The iPhone app called Highlight aims to transform how people meet by alerting users when they are physically near people with whom they share a connection such as mutual friends, similar interests or the same hometown.
"Nothing affects our happiness or influences our lives more than the people around us. But the way we find or learn about them, is -- and always has been -- completely random and inefficient," said Paul Davison, the founder of Highlight.
"Take San Francisco as an example. It's a city of 800,000 strangers. We sit on the bus and stand in line next to each other. But you don't know anything about anyone that you pass by. That doesn't seem weird, because it's always been that way. But if you think about it, it's kind of ridiculous," he said.
The Highlight app runs in the background on users' devices. When it makes a connection it sends each user the other's profile, including information such as names, photos, mutual connections and interests. It can include companies where they work, or neighborhoods where they live, if the information is provided on their Facebook profiles.
The app displays each user's current location on a map, within an accuracy of 35 to 50 meters (yards).
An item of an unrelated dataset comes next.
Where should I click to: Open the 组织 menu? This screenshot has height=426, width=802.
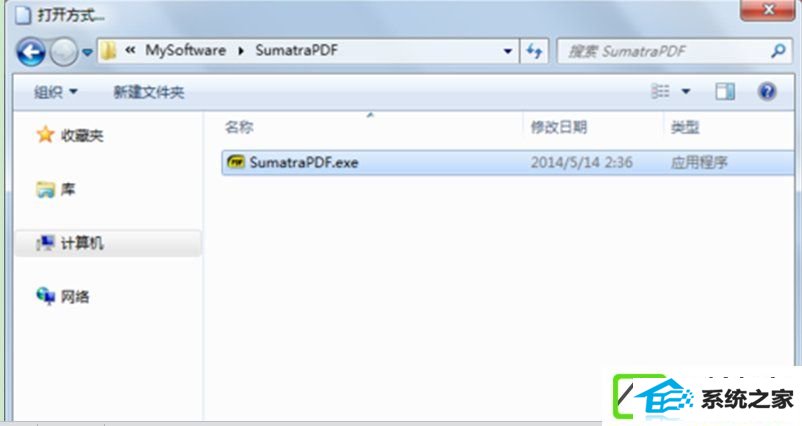[55, 92]
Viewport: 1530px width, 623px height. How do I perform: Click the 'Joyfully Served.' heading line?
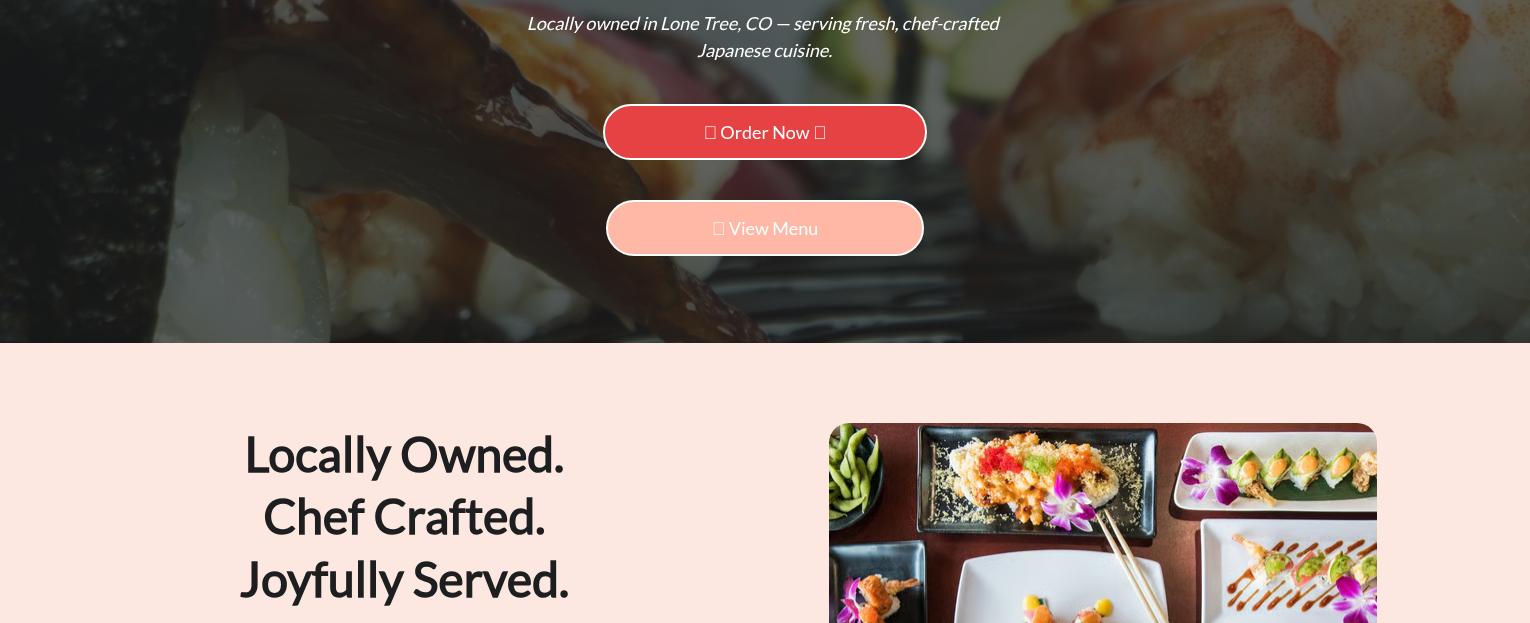tap(404, 580)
Davison said the evolution of social technology during the past decade has shown the natural urge to share information about ourselves and our curiosity about the people around us.
It is for these reasons that he thinks apps like Highlight, which have been defined as "people discovery" or "ambient awareness" will be embraced despite security concerns from critics.
He cited Facebook, Foursquare and Twitter as examples of how users have embraced technology that had raised privacy concerns, according to Davison.
"You see this pattern repeat over and over again. When they first launch, a lot of people look at it and say, 'That's weird, that's creepy, why would I do that?'"
"But then a small subset of people give it a shot and find out that it's really fun and rewarding. Over time, more and more people see them having fun, and they hear good things about it, and they decide that the social benefits of being part of this thing and participating in this ecosystem outweigh the cost of the additional privacy they're giving up."
Davison added that all participants opt-in to using the app.
He said the company will have a heavy focus on security and adding more intelligence. For example, they will increase the ways in which Highlight identifies and makes a connection, depending on circumstances.
"If you and I are friends and both live in San Francisco and are three miles apart, that's not that interesting. But if you and I are both in Kansas three miles apart -- and didn't travel there together -- that's really interesting," he said.
Similar people discovery apps include Glancee, Sonar and Banjo.